For several decades the Krauss 0-6-0T at Hedia Station in Saudi Arabia stood upright on a short siding to the east of the depot. Abandoned when the Hejazi section of the railway fell into disuse in 1925, the German-built locomotive was toppled from the track at some time in the 1980s. The common explanation, circulating among the expatriate community and more recently on social media, is that it was overturned by the local Bedouin in order to obtain wooden sleepers for firewood. However, an old photo of the locomotive clearly shows that metal sleepers, not wooden ones, were used in the construction of this section of track.
During the initial part of the 8-year construction project, wooden sleepers had been preferred, as they could be supplied from the Ottoman Empire's own forests in Anatolia, Macedonia and Syria. However, as the railway moved southwards, they were found to be unsuitable for the hotter temperatures, with the wood shrinking and splitting, causing the rails to work loose. This resulted in trains rolling heavily as they passed over the unstable track. In southern Jordan and the Hejazi sector therefore, steel sleepers were more commonly used, spaced 14 to a rail.

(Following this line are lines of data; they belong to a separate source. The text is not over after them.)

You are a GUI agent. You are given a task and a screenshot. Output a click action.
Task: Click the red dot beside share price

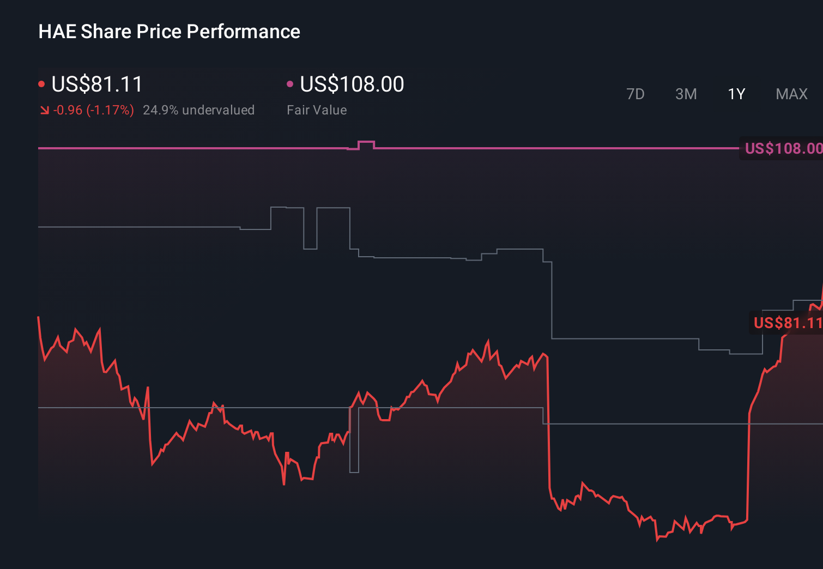click(x=41, y=84)
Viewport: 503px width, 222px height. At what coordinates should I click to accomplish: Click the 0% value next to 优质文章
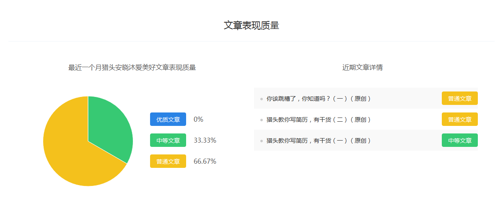tap(198, 119)
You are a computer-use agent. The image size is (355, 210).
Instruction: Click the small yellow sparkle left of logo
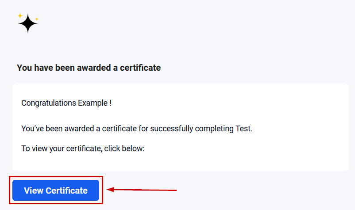point(20,15)
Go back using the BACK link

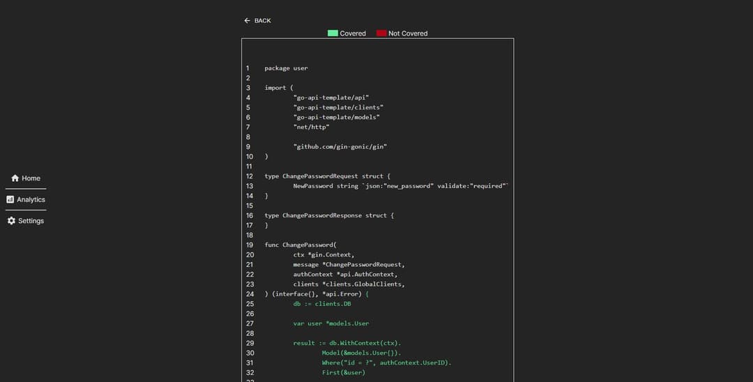point(257,21)

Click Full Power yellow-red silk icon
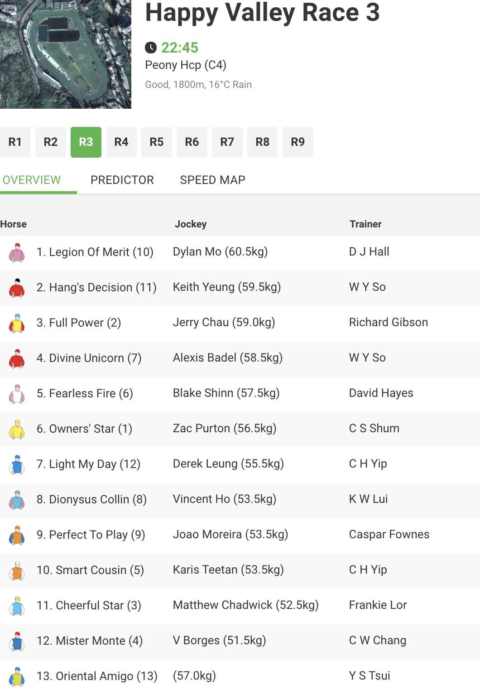(17, 323)
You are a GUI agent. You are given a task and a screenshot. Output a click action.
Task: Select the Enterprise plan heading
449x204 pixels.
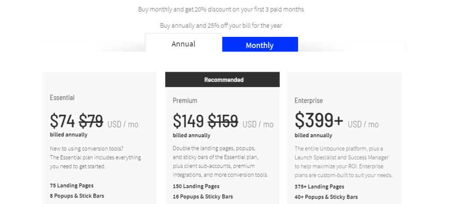coord(309,101)
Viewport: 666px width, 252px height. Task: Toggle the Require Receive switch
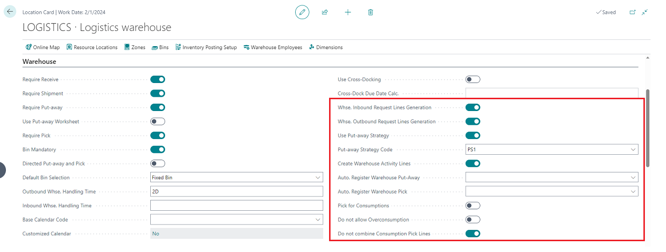[x=158, y=80]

As well as the locomotive, there are the remains of two covered wagons, a tender and the base frames of four further wagons on the siding. The Krauss 0-6-0T was the original workhorse of the Hejaz Railway. In the early years of the building project, twelve were acquired. They were used to bring workers, rails, sleepers, building material and general provisions to the teams at the railhead.
Considering the considerable concerted effort that would have been required to overturn such a large item of rolling stock, one would imagine that it was not done for 'fun'. However, with the firewood theory discounted, for the time being it must remain a mystery as to why the locomotive was pushed over on its side.